# What is asked
Update the material from the line with "The width and" to the line with "467x296 pixels.", swapping "envelope icon" for "mail icon" and keeping everything else unchanged. Leave the pictures out of your answer.

# Data extract
>> Start
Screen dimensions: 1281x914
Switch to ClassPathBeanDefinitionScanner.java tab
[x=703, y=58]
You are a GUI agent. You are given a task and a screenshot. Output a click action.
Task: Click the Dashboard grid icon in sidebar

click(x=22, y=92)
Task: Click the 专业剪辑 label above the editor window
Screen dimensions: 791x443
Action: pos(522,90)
>> End
>> Start
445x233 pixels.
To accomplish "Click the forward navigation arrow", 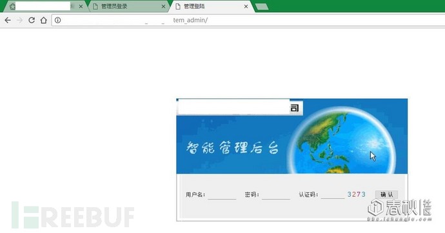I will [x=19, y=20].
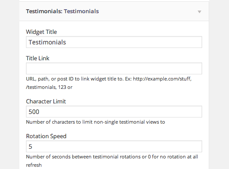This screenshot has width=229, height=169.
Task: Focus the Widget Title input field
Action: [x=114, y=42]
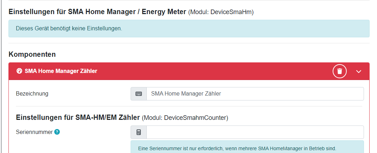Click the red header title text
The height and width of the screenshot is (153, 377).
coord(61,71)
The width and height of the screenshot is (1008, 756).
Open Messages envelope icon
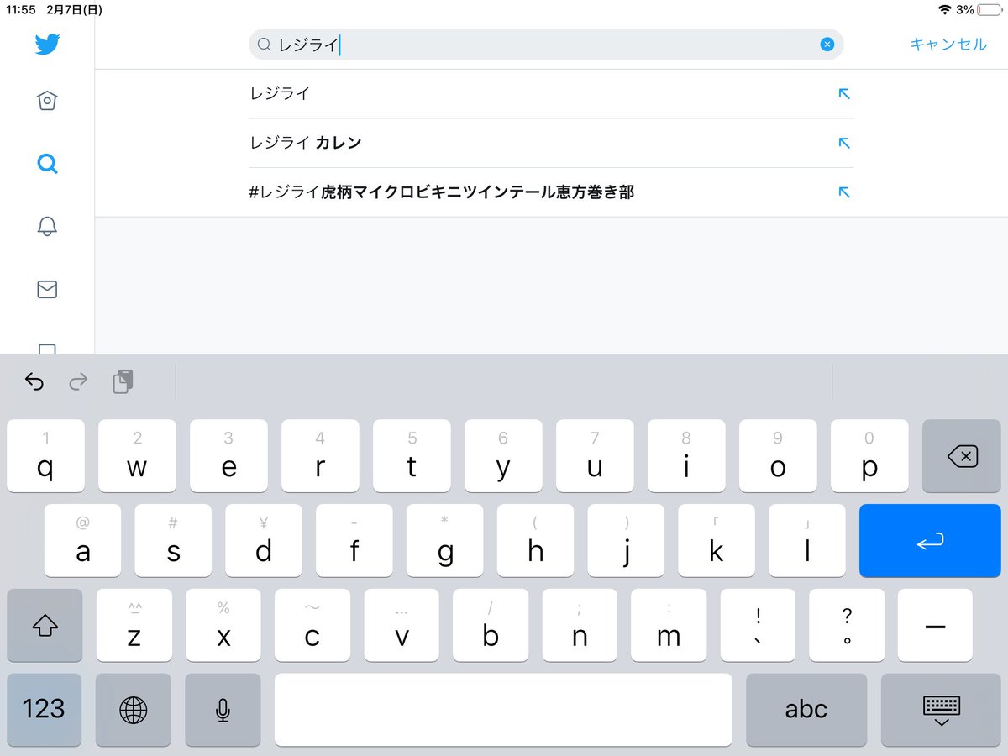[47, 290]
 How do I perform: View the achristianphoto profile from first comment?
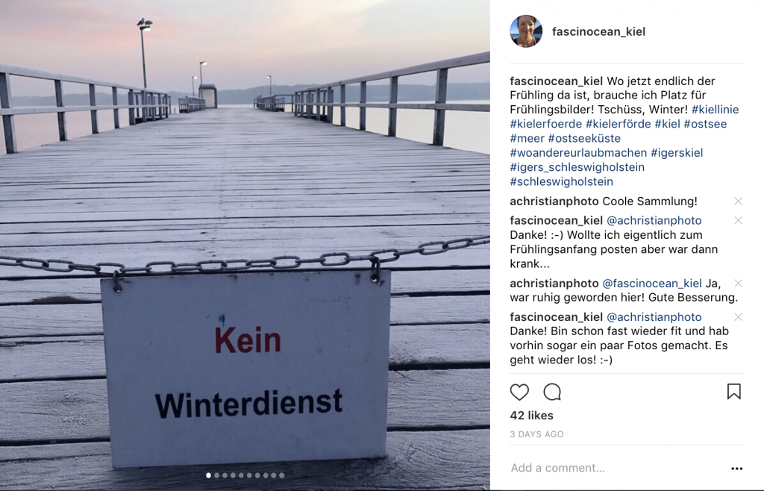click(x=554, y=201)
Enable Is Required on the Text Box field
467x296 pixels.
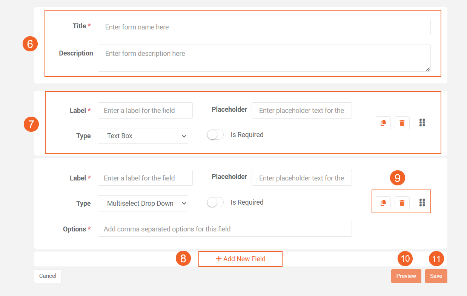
>> End
>> Start
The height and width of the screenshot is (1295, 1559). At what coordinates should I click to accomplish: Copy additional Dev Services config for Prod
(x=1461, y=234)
>> End
# Full solution
The width and height of the screenshot is (1008, 756).
Open Messages mail icon
[47, 290]
 How do I perform: View the achristianphoto profile from first comment?
click(x=554, y=201)
Enable Is Required on the Text Box field
467x296 pixels.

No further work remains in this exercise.